PURPOSE: In the past decade studies have documented substantial suffering among children dying of cancer, prompting national attention on the quality of end-of-life care and the development of a palliative care service in our institutions. We sought to determine whether national and local efforts have led to changes in patterns of care, advanced care planning, and symptom control among children with cancer at the end of life. METHODS: Retrospective cohort study from a US tertiary level pediatric institution. Parent survey and chart review data from 119 children who died between 1997 and 2004 (follow-up cohort) were compared with 102 children who died between 1990 and 1997 (baseline cohort). RESULTS: In the follow-up cohort, hospice discussions occurred more often (76% v 54%; adjusted risk difference [RD], 22%; P < .001) and earlier (adjusted geometric mean 52 days v 28 days before death; P = .002) compared with the baseline cohort. Do-not-resuscitate orders were also documented earlier (18 v 12 days; P = .031). Deaths in the intensive care unit or other hospitals decreased significantly (RD, 16%; P = .024). Parents reported less child suffering from pain (RD, 19%; P = .018) and dyspnea (RD, 21%; P = .020). A larger proportion of parents felt more prepared during the child's last month of life (RD, 29%; P < .001) and at the time of death (RD, 24%; P = .002). CONCLUSION: Children dying of cancer are currently receiving care that is more consistent with optimal palliative care and according to parents, are experiencing less suffering. With ongoing growth of the field of hospice and palliative medicine, further advancements are likely.

Understanding of prognosis and goals of care among couples whose child died of cancer.

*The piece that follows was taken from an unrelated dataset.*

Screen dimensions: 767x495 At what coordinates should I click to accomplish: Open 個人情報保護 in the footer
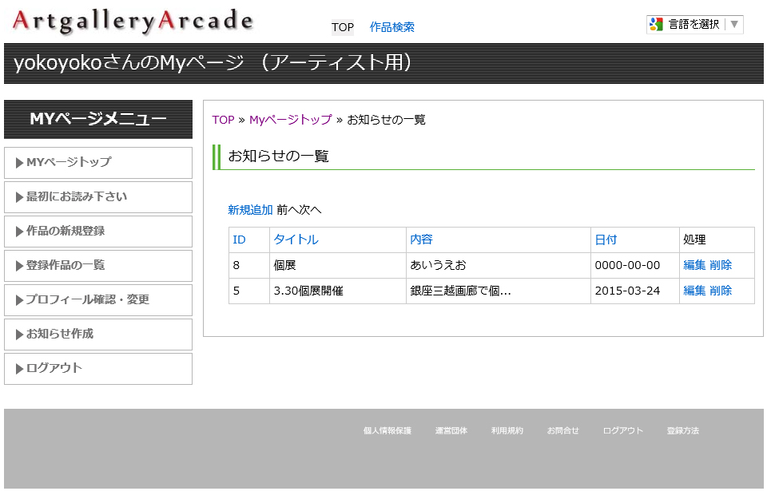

PURPOSE: Little is known about how couples care for the terminally ill child with cancer. We assessed both parents' understanding of prognosis and treatment goals for children with cancer and explored whether sex mediates these views. We also investigated whether discordance within couples regarding treatment goals was related to parental perception of the child's end-of-life (EOL) experience. METHODS: We surveyed mothers and fathers of children who died of cancer and were cared for at Children's Hospital (Boston, MA) and the Dana-Farber Cancer Institute (Boston, MA) between 2000 and 2004. Our sample included 38 couples (response rate, 56%). RESULTS: Willingness to participate did not differ by sex. At diagnosis, fathers and mothers held a similar understanding of the child's prognosis, and 58% of couples agreed on the goal of cure. During the EOL period, a majority of fathers and mothers reported lessening suffering as the primary goal. However, within couples there was poor agreement about the primary goal of care (kappa = 0.07). When parents did not agree on the primary goal of lessening suffering, both parents were more likely to report that the child suffered significantly from cancer-directed treatment (P = .03). CONCLUSION: Though parent goals are often concurrent at diagnosis, they frequently differ during the EOL period. Parent disagreement about the goal of lessening suffering at the EOL appears to impact how parents describe their child's experience of suffering. Creating opportunities for parents to work through their goals together may lead to improvements in the child's EOL experience.